_What is being asked_
Copy the data precisely, keeping every character.

_Dataset records_
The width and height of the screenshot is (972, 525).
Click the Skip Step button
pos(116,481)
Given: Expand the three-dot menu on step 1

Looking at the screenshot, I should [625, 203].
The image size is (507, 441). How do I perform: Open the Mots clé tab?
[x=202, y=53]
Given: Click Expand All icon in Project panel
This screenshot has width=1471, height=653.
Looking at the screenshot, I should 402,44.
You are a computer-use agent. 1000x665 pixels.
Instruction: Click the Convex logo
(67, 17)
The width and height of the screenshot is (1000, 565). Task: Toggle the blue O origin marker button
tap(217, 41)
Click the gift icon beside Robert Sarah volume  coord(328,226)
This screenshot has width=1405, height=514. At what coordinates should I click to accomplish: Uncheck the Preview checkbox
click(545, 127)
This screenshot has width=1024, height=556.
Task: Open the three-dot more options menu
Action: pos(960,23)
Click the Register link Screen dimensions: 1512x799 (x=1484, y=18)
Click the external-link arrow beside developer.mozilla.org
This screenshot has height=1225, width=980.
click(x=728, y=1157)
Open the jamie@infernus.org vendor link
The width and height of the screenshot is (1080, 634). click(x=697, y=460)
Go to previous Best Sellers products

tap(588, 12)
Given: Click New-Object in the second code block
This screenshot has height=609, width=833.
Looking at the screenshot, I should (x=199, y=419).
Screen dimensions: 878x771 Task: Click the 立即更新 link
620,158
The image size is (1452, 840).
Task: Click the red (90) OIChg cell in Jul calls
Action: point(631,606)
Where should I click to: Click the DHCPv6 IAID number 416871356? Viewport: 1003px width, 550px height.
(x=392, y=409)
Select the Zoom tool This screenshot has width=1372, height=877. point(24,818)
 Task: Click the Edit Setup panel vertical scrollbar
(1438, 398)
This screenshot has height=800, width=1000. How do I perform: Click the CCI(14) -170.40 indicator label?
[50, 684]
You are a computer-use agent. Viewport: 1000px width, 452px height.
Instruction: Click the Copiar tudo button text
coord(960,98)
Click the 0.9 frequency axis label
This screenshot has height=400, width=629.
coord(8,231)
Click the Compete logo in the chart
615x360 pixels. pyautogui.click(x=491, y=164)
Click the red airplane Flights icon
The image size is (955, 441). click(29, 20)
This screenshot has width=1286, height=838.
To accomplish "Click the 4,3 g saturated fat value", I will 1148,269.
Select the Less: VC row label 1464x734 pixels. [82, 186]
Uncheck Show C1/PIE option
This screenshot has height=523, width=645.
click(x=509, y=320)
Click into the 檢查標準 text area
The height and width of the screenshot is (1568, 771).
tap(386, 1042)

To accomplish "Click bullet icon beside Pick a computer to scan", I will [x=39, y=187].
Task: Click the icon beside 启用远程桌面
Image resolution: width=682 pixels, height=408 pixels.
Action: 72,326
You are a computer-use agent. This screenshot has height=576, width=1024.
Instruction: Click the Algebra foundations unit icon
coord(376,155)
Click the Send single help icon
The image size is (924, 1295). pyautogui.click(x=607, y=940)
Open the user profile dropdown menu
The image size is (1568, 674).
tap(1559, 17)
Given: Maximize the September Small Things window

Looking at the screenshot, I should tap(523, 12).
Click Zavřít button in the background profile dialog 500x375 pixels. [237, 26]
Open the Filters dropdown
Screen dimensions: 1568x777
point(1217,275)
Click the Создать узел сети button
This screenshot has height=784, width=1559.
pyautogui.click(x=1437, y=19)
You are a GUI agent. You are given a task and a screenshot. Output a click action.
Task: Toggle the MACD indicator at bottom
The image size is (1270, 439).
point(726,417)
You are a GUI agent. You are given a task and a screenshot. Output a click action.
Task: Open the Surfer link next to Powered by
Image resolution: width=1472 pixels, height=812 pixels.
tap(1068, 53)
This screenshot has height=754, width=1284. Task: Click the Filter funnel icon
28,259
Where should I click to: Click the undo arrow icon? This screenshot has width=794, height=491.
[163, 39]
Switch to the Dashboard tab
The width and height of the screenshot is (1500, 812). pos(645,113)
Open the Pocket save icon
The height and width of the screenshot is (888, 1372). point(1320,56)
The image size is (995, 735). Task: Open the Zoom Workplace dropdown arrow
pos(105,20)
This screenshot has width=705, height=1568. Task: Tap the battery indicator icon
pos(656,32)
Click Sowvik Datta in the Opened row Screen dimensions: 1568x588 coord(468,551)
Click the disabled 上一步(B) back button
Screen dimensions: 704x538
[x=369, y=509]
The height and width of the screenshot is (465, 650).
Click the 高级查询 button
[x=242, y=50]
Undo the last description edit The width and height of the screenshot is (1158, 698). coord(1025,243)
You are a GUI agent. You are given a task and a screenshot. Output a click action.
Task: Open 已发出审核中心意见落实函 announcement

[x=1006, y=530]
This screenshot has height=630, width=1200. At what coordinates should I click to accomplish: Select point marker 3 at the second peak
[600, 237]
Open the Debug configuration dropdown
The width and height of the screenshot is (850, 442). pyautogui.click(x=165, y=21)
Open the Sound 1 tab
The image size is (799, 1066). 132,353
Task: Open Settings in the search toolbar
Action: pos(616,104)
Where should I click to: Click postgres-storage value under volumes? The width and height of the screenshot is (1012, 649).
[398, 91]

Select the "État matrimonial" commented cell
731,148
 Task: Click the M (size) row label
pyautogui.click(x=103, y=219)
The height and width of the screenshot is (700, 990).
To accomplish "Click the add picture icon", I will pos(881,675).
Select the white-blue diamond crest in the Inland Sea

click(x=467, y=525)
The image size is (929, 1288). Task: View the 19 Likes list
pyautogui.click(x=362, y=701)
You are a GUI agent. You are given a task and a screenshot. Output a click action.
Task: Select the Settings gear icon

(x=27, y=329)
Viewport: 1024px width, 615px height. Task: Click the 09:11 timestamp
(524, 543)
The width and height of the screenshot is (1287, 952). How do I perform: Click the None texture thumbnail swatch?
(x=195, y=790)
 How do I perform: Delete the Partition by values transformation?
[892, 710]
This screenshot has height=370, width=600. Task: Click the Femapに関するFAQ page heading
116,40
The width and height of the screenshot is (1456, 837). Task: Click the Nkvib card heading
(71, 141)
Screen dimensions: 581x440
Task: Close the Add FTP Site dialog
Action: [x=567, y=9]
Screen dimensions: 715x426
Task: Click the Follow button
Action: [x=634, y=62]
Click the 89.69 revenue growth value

_Problem solution_
The width and height of the screenshot is (972, 525).
Click the Skip Step button
pos(116,481)
Given: Expand the three-dot menu on step 1

Looking at the screenshot, I should [625, 203].
The image size is (507, 441). How do I perform: Open the Mots clé tab?
[x=202, y=53]
Given: Click Expand All icon in Project panel
This screenshot has width=1471, height=653.
Looking at the screenshot, I should 402,44.
You are a computer-use agent. 1000x665 pixels.
Instruction: Click the Convex logo
(67, 17)
The width and height of the screenshot is (1000, 565). Task: Toggle the blue O origin marker button
tap(217, 41)
Click the gift icon beside Robert Sarah volume  coord(328,226)
This screenshot has width=1405, height=514. At what coordinates should I click to accomplish: Uncheck the Preview checkbox
click(545, 127)
This screenshot has width=1024, height=556.
Task: Open the three-dot more options menu
Action: pos(960,23)
Click the Register link Screen dimensions: 1512x799 (x=1484, y=18)
Click the external-link arrow beside developer.mozilla.org
This screenshot has height=1225, width=980.
click(x=728, y=1157)
Open the jamie@infernus.org vendor link
The width and height of the screenshot is (1080, 634). click(x=697, y=460)
Go to previous Best Sellers products

tap(588, 12)
Given: Click New-Object in the second code block
This screenshot has height=609, width=833.
Looking at the screenshot, I should (x=199, y=419).
Screen dimensions: 878x771 Task: Click the 立即更新 link
620,158
The image size is (1452, 840).
Task: Click the red (90) OIChg cell in Jul calls
Action: point(631,606)
Where should I click to: Click the DHCPv6 IAID number 416871356? Viewport: 1003px width, 550px height.
(x=392, y=409)
Select the Zoom tool This screenshot has width=1372, height=877. point(24,818)
 Task: Click the Edit Setup panel vertical scrollbar
(1438, 398)
This screenshot has height=800, width=1000. How do I perform: Click the CCI(14) -170.40 indicator label?
[50, 684]
You are a computer-use agent. Viewport: 1000px width, 452px height.
Instruction: Click the Copiar tudo button text
coord(960,98)
Click the 0.9 frequency axis label
This screenshot has height=400, width=629.
coord(8,231)
Click the Compete logo in the chart
615x360 pixels. pyautogui.click(x=491, y=164)
Click the red airplane Flights icon
The image size is (955, 441). click(29, 20)
This screenshot has width=1286, height=838.
To accomplish "Click the 4,3 g saturated fat value", I will 1148,269.
Select the Less: VC row label 1464x734 pixels. [82, 186]
Uncheck Show C1/PIE option
This screenshot has height=523, width=645.
click(x=509, y=320)
Click into the 檢查標準 text area
The height and width of the screenshot is (1568, 771).
tap(386, 1042)

To accomplish "Click bullet icon beside Pick a computer to scan", I will [x=39, y=187].
Task: Click the icon beside 启用远程桌面
Image resolution: width=682 pixels, height=408 pixels.
Action: 72,326
You are a computer-use agent. This screenshot has height=576, width=1024.
Instruction: Click the Algebra foundations unit icon
coord(376,155)
Click the Send single help icon
The image size is (924, 1295). pyautogui.click(x=607, y=940)
Open the user profile dropdown menu
The image size is (1568, 674).
tap(1559, 17)
Given: Maximize the September Small Things window

Looking at the screenshot, I should tap(523, 12).
Click Zavřít button in the background profile dialog 500x375 pixels. [237, 26]
Open the Filters dropdown
Screen dimensions: 1568x777
point(1217,275)
Click the Создать узел сети button
This screenshot has height=784, width=1559.
pyautogui.click(x=1437, y=19)
You are a GUI agent. You are given a task and a screenshot. Output a click action.
Task: Toggle the MACD indicator at bottom
The image size is (1270, 439).
point(726,417)
You are a GUI agent. You are given a task and a screenshot. Output a click action.
Task: Open the Surfer link next to Powered by
Image resolution: width=1472 pixels, height=812 pixels.
tap(1068, 53)
This screenshot has height=754, width=1284. Task: Click the Filter funnel icon
28,259
Where should I click to: Click the undo arrow icon? This screenshot has width=794, height=491.
[163, 39]
Switch to the Dashboard tab
The width and height of the screenshot is (1500, 812). pos(645,113)
Open the Pocket save icon
The height and width of the screenshot is (888, 1372). point(1320,56)
The image size is (995, 735). Task: Open the Zoom Workplace dropdown arrow
pos(105,20)
This screenshot has width=705, height=1568. Task: Tap the battery indicator icon
pos(656,32)
Click Sowvik Datta in the Opened row Screen dimensions: 1568x588 coord(468,551)
Click the disabled 上一步(B) back button
Screen dimensions: 704x538
[x=369, y=509]
The height and width of the screenshot is (465, 650).
Click the 高级查询 button
[x=242, y=50]
Undo the last description edit The width and height of the screenshot is (1158, 698). coord(1025,243)
You are a GUI agent. You are given a task and a screenshot. Output a click action.
Task: Open 已发出审核中心意见落实函 announcement

[x=1006, y=530]
This screenshot has height=630, width=1200. At what coordinates should I click to accomplish: Select point marker 3 at the second peak
[600, 237]
Open the Debug configuration dropdown
The width and height of the screenshot is (850, 442). pyautogui.click(x=165, y=21)
Open the Sound 1 tab
The image size is (799, 1066). 132,353
Task: Open Settings in the search toolbar
Action: pos(616,104)
Where should I click to: Click postgres-storage value under volumes? The width and height of the screenshot is (1012, 649).
[398, 91]

Select the "État matrimonial" commented cell
731,148
 Task: Click the M (size) row label
pyautogui.click(x=103, y=219)
The height and width of the screenshot is (700, 990).
To accomplish "Click the add picture icon", I will pos(881,675).
Select the white-blue diamond crest in the Inland Sea

click(x=467, y=525)
The image size is (929, 1288). Task: View the 19 Likes list
pyautogui.click(x=362, y=701)
You are a GUI agent. You are given a task and a screenshot. Output a click action.
Task: Select the Settings gear icon

(x=27, y=329)
Viewport: 1024px width, 615px height. Task: Click the 09:11 timestamp
(524, 543)
The width and height of the screenshot is (1287, 952). How do I perform: Click the None texture thumbnail swatch?
(x=195, y=790)
 How do I perform: Delete the Partition by values transformation?
[892, 710]
This screenshot has height=370, width=600. Task: Click the Femapに関するFAQ page heading
116,40
The width and height of the screenshot is (1456, 837). Task: Click the Nkvib card heading
(71, 141)
Screen dimensions: 581x440
Task: Close the Add FTP Site dialog
Action: [x=567, y=9]
Screen dimensions: 715x426
Task: Click the Follow button
Action: [x=634, y=62]
Click the 89.69 revenue growth value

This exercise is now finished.